__EXTRACTED TEXT__.
(5.88) I should listen to Dharma
With respect and a good heart,
Recognizing it as the supreme medicine
For curing the pains of anger and attachment.
The best way of helping others is by teaching them Dharma. The best teacher is the best listener. Knowing how to listen to the Dharma not only helps us gain the most from the teachings we attend, but it also creates the causes for our students to listen correctly to us, thereby making our teachings more beneficial.
Listening to Dharma is different than listening to music on our iPod. Reading Dharma is different than reading the newspaper. From our side, we need to create certain causes and conditions within our mind to be able to receive the teachings in a way that moves our mind the most. Listening with a mind of faith is clearly different than listening with a skeptical mind. If we listen correctly, even if our teacher is teaching to a vast audience of thousands, it will feel as if the teaching was personalized just for us.
First we should have a mind of respect for the teacher. To have respect means “we look up to” somebody with admiration and we naturally seek to “fulfill their wishes.” At a minimum, this means we should abandon any inappropriate attention on any perceived faults. Sometimes we have had a bad experience with our teacher in the past, and subsequently we receive no benefit from their teachings because all we can see is their past mistake. Our teachers don’t have to be perfect to give us useful teachings. We can realize our teacher has many good qualities and their giving Dharma teachings is coming from a good place in their heart. When we respect somebody, we naturally seek to fulfill their wishes. What does our teacher wish for us? That we learn how to be happy all of the time, and then help others do the same. A good teacher has no wish other than this. To help cultivate our respect, we should imagine that the living Lama Tsongkhapa enters into the heart of our teacher, and through the conduit of our teacher gives the teachings. We may not have full respect for our teacher, but there is no reason why we can’t have full respect for Lama Tsongkhapa.
To listen with a good heart means our motivation for receiving the teaching is spiritual. People attend Dharma teachings for all sorts of strange reasons, but if we want to get the most out of them we should strive to cultivate a spiritual motivation. At a minimum, we can recall that we have two types of problems, outer and inner. Dharma teachings can’t explain to us how to solve our outer problems, our normal studies in school and life teach us that; rather Dharma teachings explain to us how to resolve our inner problem of delusions and negative karma. If we are confused about the distinction between these two types of problems, thinking our inner problem is our outer problem, then Dharma teachings will seem to have little value. But if are clear on this distinction, we will grasp their purpose. Ideally, we should have a “pure” motivation. A pure motivation is one that transcends the concerns of this life alone. This life is short and its duration is uncertain, but our future lives are long and their duration is endless. The real purpose of Dharma is to provide us protection in all our future lives – protection from falling into the lower realms, protection from another rebirth in samsara and protection from becoming stuck in solitary peace and not pushing through to full enlightenment. A sincere and sustained practice of Lamrim will help us improve our motivation, making it increasingly spiritual and increasingly pure.

Saved data entries
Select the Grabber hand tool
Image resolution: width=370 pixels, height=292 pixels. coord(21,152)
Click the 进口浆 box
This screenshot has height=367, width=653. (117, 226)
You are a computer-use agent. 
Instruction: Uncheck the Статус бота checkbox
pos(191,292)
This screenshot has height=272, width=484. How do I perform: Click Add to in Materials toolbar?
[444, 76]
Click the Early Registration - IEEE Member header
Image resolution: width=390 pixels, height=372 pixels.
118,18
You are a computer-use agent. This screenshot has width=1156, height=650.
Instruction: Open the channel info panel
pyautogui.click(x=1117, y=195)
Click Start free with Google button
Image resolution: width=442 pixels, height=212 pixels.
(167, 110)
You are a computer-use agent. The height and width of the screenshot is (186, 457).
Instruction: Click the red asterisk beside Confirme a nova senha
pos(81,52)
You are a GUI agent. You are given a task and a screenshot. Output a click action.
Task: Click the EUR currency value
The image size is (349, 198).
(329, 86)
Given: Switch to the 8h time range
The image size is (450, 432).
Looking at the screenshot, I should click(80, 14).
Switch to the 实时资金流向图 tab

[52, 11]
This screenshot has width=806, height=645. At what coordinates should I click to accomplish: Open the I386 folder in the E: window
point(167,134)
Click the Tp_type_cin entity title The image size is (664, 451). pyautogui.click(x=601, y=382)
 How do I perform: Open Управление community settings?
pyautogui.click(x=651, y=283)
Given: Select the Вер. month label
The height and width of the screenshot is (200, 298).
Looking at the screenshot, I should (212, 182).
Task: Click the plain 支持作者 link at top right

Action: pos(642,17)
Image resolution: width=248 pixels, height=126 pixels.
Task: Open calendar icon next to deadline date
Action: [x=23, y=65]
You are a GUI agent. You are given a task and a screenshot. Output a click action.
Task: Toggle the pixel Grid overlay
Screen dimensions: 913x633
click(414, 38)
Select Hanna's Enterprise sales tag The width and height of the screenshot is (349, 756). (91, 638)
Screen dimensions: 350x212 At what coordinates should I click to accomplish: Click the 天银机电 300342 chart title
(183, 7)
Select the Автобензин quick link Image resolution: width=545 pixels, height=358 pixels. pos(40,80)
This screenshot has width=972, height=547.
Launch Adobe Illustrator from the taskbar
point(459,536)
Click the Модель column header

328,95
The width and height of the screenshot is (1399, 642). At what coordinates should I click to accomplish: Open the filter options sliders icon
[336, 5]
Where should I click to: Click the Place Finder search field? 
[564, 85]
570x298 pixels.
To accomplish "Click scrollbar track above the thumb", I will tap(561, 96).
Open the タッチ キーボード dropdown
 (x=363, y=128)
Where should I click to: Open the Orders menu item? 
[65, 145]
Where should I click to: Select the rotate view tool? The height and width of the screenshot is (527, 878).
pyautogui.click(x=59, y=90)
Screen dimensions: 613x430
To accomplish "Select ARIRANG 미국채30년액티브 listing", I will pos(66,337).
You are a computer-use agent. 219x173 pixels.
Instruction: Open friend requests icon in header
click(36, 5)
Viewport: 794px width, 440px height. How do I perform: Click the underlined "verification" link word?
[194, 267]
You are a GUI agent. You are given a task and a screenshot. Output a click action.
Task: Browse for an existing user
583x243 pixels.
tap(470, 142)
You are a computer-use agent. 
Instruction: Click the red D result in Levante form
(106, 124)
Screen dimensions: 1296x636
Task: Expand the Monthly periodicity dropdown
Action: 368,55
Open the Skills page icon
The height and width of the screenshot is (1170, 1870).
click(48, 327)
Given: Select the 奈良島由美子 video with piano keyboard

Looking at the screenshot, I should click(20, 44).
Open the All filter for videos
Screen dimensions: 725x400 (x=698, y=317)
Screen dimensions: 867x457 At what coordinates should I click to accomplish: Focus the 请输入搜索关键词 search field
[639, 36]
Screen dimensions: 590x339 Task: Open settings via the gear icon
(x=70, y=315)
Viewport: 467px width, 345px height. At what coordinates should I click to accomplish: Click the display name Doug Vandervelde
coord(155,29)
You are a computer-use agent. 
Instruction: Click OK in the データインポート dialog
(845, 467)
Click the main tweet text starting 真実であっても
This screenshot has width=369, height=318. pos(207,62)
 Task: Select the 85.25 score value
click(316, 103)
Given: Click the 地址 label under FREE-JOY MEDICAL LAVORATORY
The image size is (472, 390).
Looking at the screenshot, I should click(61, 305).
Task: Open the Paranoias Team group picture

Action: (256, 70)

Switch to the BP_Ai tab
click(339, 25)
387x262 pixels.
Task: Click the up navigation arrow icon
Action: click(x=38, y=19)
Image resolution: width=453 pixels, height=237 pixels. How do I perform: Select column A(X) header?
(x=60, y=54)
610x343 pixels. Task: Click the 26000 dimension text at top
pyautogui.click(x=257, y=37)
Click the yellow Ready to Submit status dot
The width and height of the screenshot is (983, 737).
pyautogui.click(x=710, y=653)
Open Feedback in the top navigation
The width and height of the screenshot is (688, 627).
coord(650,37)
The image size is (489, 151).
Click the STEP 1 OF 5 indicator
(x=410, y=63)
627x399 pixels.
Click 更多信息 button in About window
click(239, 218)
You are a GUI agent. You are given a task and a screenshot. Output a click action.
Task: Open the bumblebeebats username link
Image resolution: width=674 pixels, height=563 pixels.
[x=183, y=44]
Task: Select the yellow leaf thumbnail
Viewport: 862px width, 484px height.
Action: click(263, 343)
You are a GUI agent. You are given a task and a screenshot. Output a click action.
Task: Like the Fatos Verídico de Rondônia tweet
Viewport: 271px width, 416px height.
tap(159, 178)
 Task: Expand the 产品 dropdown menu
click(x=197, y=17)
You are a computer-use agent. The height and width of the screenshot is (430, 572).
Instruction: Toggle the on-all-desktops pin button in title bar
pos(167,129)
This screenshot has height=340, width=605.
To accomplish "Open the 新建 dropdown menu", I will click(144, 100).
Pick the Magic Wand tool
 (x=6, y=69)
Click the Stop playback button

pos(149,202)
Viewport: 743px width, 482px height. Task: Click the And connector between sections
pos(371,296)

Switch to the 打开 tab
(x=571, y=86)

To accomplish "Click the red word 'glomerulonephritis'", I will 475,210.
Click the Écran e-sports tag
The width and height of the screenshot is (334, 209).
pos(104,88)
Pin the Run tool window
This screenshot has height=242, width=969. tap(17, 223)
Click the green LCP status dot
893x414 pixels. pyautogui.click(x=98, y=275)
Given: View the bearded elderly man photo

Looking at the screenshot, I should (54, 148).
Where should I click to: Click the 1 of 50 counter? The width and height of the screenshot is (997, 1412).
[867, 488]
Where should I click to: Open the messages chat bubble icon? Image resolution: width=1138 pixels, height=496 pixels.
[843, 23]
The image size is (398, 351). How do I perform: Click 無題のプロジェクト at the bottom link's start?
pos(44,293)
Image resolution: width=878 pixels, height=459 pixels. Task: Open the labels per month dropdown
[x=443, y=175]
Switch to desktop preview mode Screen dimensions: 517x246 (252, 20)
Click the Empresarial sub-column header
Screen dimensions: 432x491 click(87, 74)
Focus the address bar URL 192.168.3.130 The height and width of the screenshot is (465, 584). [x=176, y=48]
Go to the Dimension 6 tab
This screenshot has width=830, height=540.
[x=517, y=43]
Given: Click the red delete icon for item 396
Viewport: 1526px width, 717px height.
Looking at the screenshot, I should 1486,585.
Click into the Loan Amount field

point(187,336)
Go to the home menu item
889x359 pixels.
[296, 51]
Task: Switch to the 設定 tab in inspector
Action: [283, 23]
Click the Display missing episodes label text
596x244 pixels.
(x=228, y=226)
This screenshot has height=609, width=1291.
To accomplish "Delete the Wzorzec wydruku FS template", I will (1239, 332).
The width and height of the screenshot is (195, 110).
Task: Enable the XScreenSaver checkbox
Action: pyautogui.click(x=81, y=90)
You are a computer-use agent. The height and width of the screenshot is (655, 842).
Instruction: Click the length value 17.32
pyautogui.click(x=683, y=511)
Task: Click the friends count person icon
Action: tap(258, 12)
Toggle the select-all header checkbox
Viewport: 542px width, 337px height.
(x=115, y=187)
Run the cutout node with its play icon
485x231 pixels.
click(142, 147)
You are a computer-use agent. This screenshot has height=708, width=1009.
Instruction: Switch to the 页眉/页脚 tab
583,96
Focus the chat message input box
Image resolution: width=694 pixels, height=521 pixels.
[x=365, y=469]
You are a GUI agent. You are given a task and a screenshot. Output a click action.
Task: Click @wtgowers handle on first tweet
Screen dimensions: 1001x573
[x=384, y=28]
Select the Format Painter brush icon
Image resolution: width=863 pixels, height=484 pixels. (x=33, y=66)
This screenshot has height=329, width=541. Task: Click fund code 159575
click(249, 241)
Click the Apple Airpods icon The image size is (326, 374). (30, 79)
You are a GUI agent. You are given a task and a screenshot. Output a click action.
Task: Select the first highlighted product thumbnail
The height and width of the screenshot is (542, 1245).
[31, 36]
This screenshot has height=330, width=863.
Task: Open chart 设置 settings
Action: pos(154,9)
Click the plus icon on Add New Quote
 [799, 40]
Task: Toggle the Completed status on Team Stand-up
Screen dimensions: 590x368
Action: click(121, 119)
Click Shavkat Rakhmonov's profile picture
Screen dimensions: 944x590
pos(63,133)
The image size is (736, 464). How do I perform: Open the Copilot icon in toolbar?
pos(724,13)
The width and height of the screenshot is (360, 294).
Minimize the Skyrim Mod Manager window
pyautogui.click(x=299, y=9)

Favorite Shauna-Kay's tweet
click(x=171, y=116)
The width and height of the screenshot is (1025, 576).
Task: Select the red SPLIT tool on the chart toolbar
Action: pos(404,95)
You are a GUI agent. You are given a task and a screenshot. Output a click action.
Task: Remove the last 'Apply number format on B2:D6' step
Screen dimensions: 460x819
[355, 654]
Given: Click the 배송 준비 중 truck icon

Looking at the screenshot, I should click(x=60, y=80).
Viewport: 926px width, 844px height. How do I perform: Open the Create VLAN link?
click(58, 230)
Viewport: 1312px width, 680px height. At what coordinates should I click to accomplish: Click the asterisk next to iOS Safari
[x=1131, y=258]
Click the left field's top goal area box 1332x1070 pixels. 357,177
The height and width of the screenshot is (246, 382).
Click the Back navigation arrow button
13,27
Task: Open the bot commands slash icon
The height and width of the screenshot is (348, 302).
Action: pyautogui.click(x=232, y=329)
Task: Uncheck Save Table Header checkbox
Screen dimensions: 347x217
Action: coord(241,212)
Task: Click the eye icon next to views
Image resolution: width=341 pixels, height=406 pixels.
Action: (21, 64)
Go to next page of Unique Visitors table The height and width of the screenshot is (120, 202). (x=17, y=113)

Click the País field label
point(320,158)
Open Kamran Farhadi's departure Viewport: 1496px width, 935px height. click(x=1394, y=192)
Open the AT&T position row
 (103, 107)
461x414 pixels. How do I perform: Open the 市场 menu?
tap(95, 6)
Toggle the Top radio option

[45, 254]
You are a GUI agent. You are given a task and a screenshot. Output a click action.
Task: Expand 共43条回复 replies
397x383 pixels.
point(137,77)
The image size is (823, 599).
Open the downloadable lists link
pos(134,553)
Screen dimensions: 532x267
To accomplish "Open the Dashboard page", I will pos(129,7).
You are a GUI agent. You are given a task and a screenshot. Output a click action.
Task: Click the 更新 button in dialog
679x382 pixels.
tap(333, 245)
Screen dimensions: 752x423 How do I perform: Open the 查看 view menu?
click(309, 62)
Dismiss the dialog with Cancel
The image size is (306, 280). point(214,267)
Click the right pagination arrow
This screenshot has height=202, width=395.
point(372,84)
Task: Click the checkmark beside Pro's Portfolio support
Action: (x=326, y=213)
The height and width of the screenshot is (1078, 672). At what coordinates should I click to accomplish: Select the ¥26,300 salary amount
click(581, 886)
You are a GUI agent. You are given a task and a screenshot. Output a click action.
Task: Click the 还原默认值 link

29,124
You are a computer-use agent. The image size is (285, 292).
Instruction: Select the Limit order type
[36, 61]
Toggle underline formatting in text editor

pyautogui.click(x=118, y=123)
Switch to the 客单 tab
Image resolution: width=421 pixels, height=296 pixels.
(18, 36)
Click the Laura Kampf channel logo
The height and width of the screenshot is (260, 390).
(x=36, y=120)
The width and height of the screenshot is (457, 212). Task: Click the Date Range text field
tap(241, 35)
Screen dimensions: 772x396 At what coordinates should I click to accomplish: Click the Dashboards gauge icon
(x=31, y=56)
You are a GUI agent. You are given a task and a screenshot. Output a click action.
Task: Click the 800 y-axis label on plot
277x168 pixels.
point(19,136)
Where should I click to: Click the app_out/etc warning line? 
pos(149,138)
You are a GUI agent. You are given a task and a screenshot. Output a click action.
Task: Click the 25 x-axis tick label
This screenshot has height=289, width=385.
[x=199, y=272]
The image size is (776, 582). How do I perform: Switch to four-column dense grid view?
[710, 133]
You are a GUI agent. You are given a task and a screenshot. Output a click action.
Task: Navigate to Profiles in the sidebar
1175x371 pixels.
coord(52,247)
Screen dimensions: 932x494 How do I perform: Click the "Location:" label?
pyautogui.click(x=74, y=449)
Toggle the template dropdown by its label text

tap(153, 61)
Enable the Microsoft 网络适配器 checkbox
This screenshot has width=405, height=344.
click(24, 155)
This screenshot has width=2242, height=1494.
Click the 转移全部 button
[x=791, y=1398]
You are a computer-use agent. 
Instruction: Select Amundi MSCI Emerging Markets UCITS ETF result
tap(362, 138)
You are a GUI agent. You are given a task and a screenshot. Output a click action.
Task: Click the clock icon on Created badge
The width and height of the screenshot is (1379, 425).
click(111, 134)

__ACTION ITEM__.
Answer these questions about the text on listening to Dharma, one per line:
1. What does the opening verse say Dharma should be recognized as?
2. Who should we imagine entering into the heart of our teacher?
3. What does a pure motivation transcend?

__EXPECTED OUTPUT__.
1. The supreme medicine for curing the pains of anger and attachment.
2. The living Lama Tsongkhapa.
3. The concerns of this life alone.